Читаем без скачивания Древний Китай. Том 1. Предыстория, Шан-Инь, Западное Чжоу (до VIII в. до н. э.) - Леонид Васильев
Шрифт:
Интервал:
Закладка:
Факты говорят о том, что почти на пустом месте возникла развитая иероглифическая письменность, по основным своим параметрам сопоставимая с ближневосточной. Если прибавить к этому выводы некоторых лингвистов о параллелях между древнекитайским и индоевропейскими языками и напомнить, что система календарного счисления, включая членение года на 12 месяцев с использованием дополнительных вставных (7 на 19 лет) и применение 60-ричного цикла для исчисления дней, тоже копирует древневавилонскую, как и система 12 знаков зодиака (в Шан—12 циклических знаков), то трудно удержаться от предположения, что не одни только боевые колесницы прикатили в Аньян с далекого Запада. Об этом уже шла речь, а подробней о связанной со всем этим аргументации говорилось в одной из моих книг (см. [17, с. 297—302]).

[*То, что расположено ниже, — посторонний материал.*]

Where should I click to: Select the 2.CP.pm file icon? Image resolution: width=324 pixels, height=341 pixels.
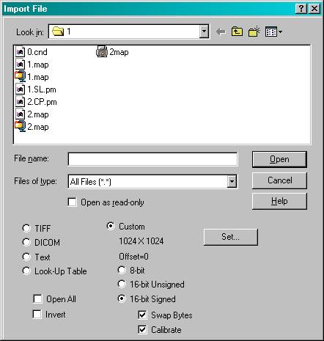[20, 102]
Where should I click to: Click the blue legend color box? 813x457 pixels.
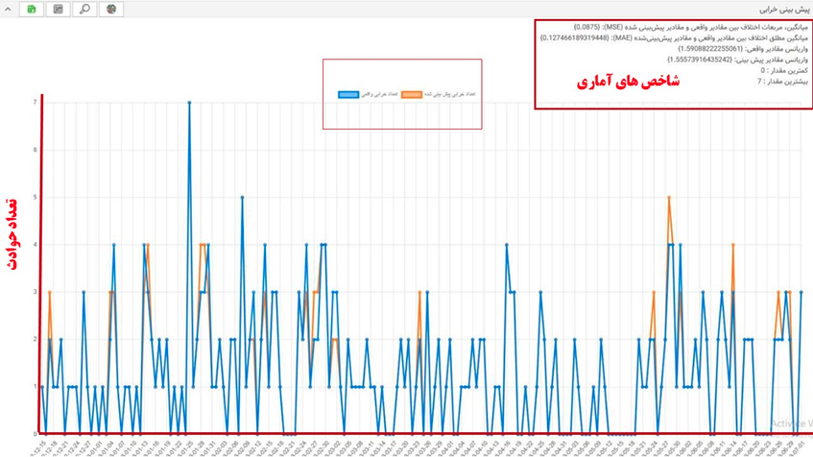point(348,94)
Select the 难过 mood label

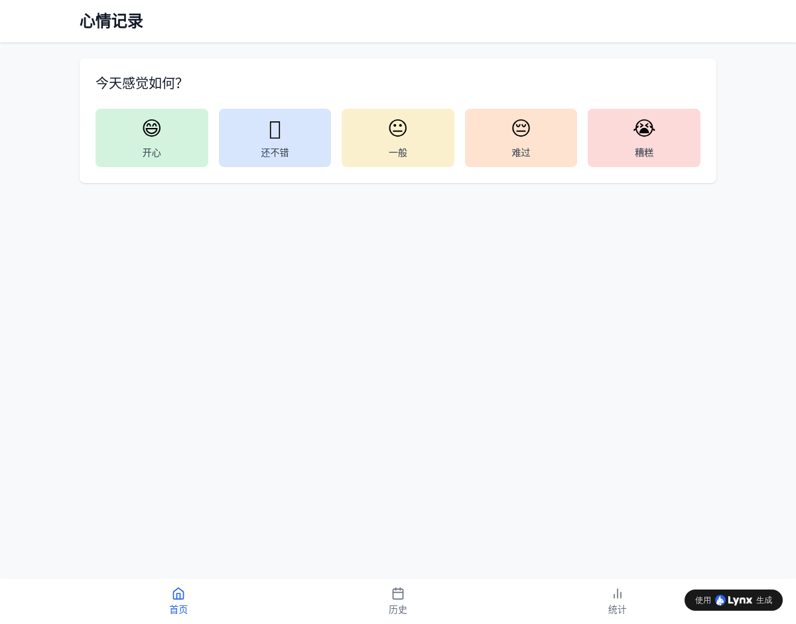[x=521, y=153]
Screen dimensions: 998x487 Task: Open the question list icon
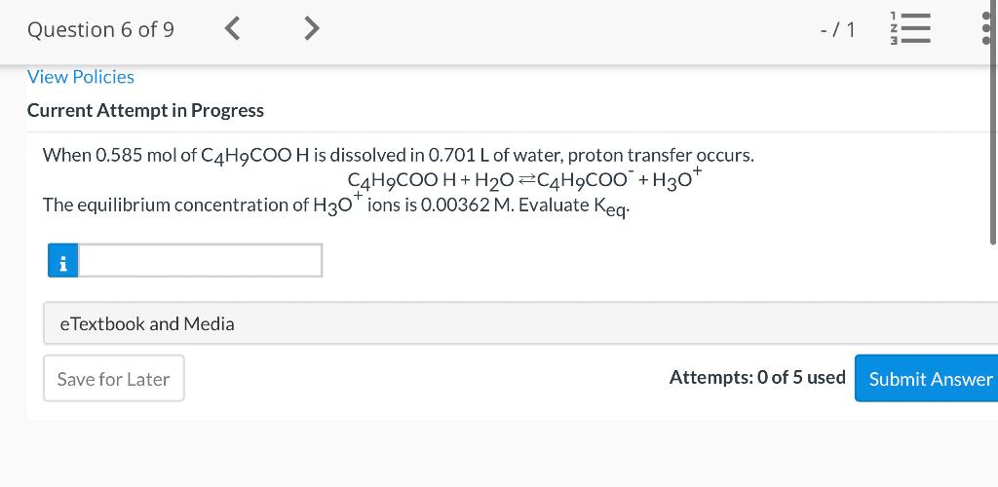910,28
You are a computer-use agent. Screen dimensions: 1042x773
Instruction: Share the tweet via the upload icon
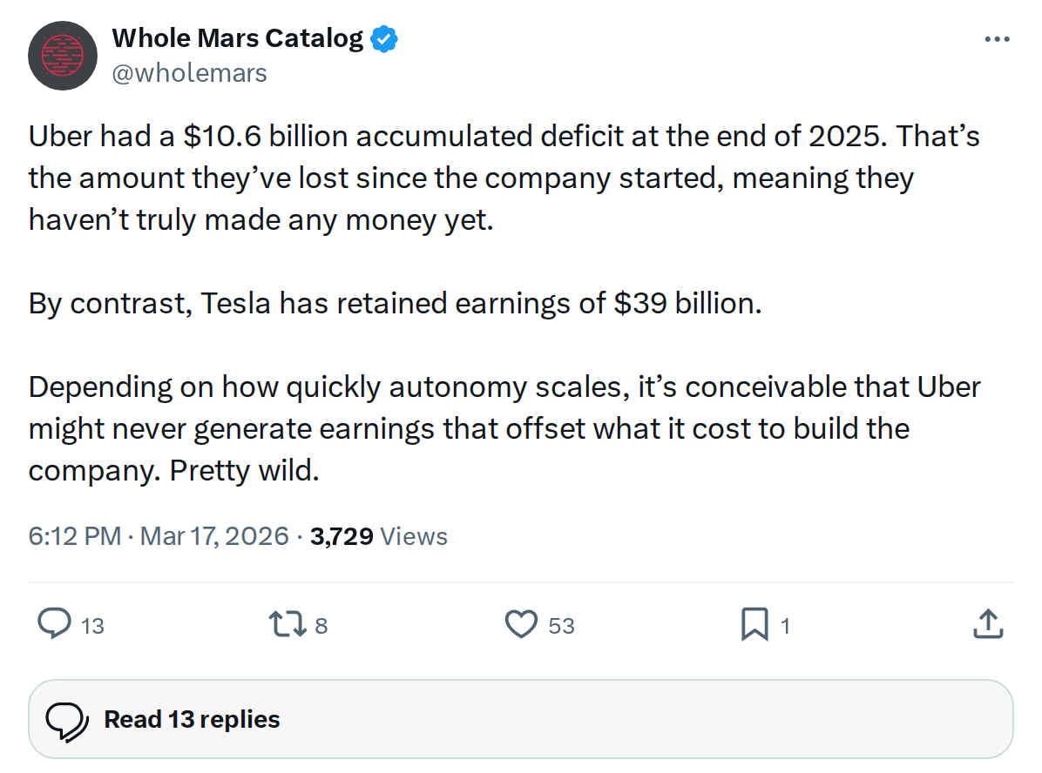[987, 624]
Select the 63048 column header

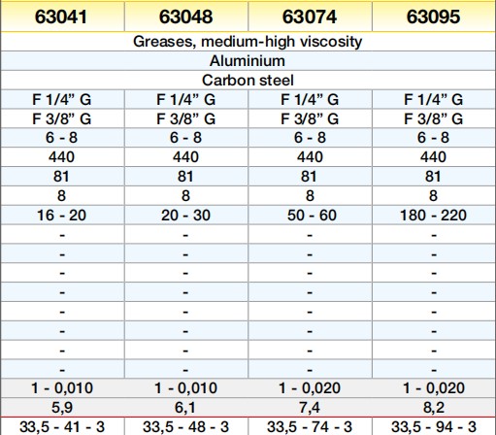pos(186,17)

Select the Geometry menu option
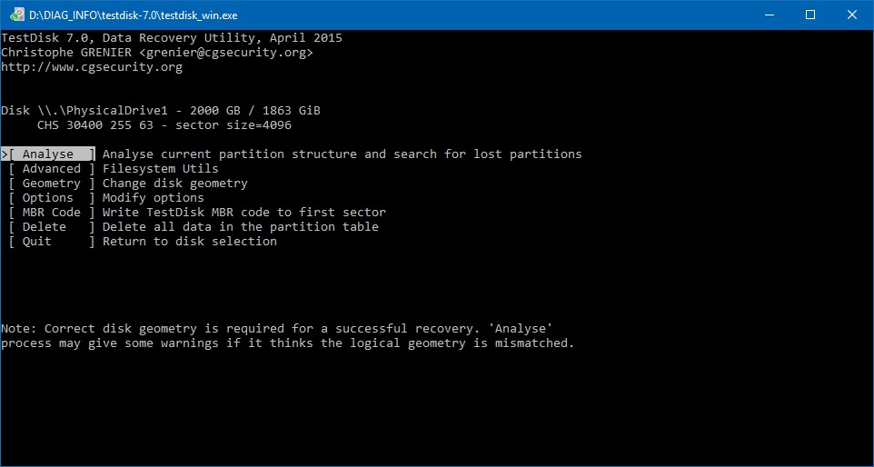(x=51, y=184)
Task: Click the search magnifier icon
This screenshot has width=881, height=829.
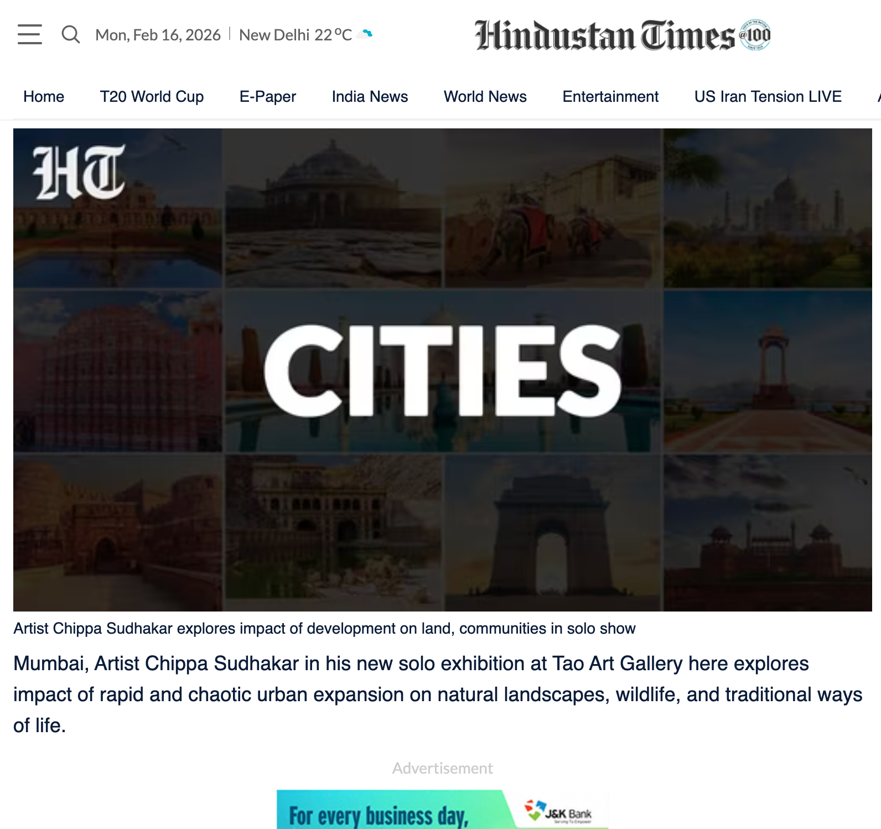Action: click(x=70, y=34)
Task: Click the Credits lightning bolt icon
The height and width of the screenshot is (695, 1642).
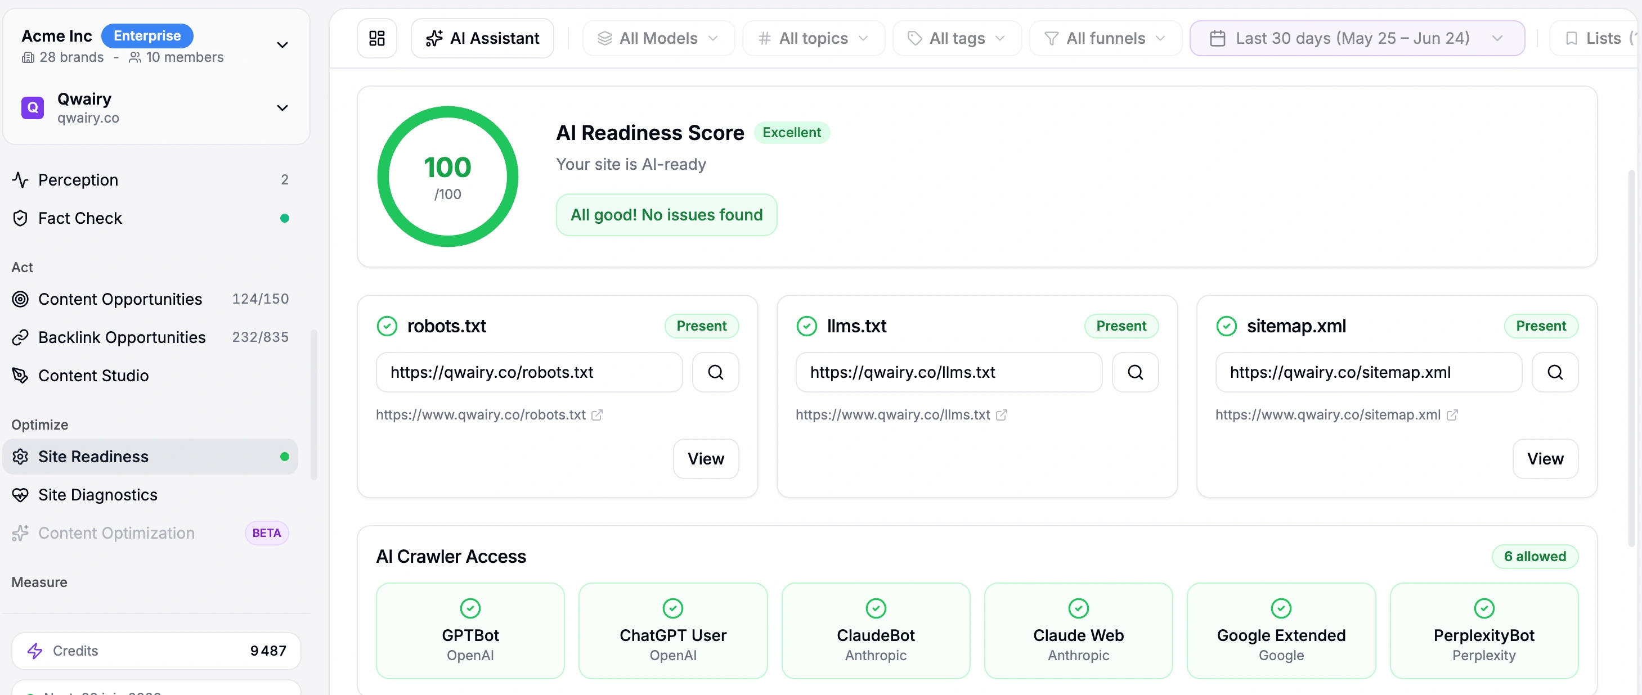Action: (x=35, y=650)
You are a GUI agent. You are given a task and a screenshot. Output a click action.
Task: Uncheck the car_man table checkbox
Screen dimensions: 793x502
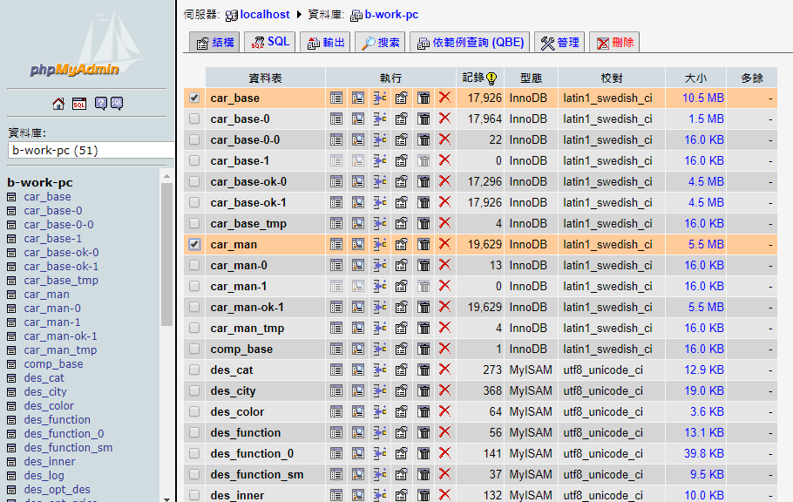[x=194, y=244]
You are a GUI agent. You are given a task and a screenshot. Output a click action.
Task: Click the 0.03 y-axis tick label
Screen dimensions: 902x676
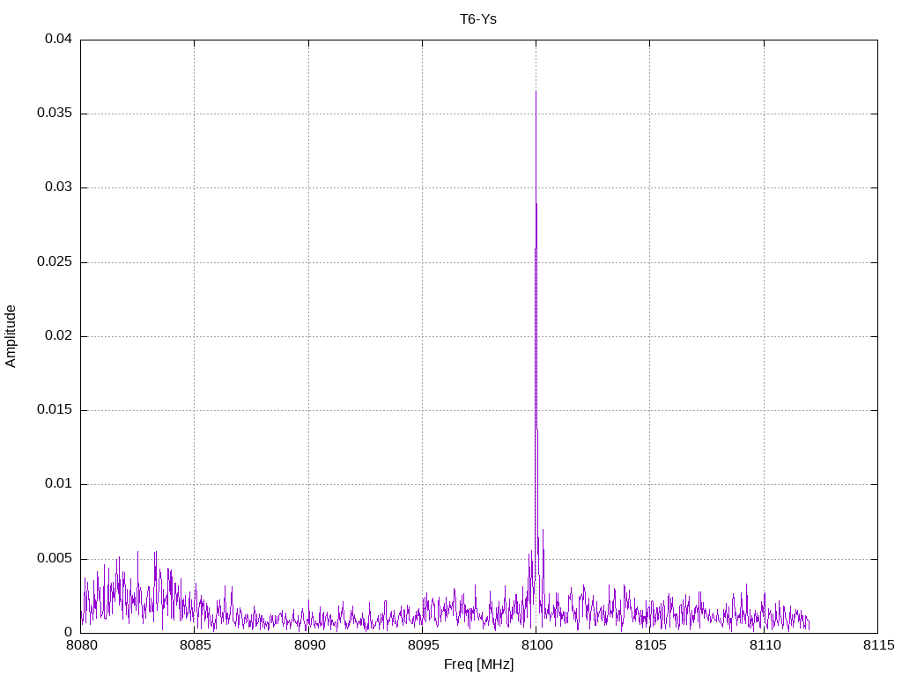(58, 187)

Кроме письма и календаря обращает на себя внимание искусство, проявившееся прежде всего в изящной тонкой резьбе, скульптурных изображениях и бронзовом литье. Что касается сосудов из бронзы, то они были известны и в доаньянское время, причем в эрлиганских мастерских их изготовляли с весьма высококачественным орнаментом, хотя и уступающим по изяществу и изысканности орнаменту на аньянских сосудах. Аньянские сосуды из бронзы по сравнению с эрлиганскими — едва ли не вершина возможного, в чем легко убедиться, взглянув на коллекции таких сосудов в музеях или хотя бы просто ознакомившись с соответствующими каталогами. Совершенная форма, включая изделия в виде животных (например, слона), тонко выдержанный стиль орнамента, вычурность резьбы — все это бросается в глаза и свидетельствует о высочайшем искусстве квалифицированных мастеров бронзового литья, которые явно не зря ели свой хлеб. Аньянская круглая каменная скульптура, в том числе из очень твердых пород (мрамора и яшмы), тоже демонстрирует высокое мастерство и развитый художественный вкус, оттачивавшиеся веками. Это же относится к резьбе по дереву и кости, к сосудам из белой глины, к архитектурным украшениям крупяных построек и т.п.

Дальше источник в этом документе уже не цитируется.